>> START Input

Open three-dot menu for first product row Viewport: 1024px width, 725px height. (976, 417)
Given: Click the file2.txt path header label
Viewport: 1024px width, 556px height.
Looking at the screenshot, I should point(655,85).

>> END Input
>> START Input

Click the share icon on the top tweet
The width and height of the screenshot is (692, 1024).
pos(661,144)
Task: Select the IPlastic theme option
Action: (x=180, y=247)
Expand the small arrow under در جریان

>> END Input

**Task directions**
Reproduce the items starting at the line containing "Open three-dot menu" and ending at the line containing "Looking at the", with "Viewport" swapped for "Display" and nothing else changed.

**Response to this task**
Open three-dot menu for first product row Display: 1024px width, 725px height. (976, 417)
Given: Click the file2.txt path header label
Display: 1024px width, 556px height.
Looking at the screenshot, I should point(655,85).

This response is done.